• **Provided records**
● ● ● ● ●

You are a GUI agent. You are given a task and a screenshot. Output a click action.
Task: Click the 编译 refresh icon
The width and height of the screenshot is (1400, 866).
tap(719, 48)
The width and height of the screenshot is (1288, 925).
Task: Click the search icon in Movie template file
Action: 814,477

● ● ● ● ●

Every line, from the one holding "Task: Click the 编译 refresh icon" through the last line of the material above, should be transcribed exactly, and no line outside that range.

• **Answer to this task**
Task: Click the 编译 refresh icon
The width and height of the screenshot is (1400, 866).
tap(719, 48)
The width and height of the screenshot is (1288, 925).
Task: Click the search icon in Movie template file
Action: 814,477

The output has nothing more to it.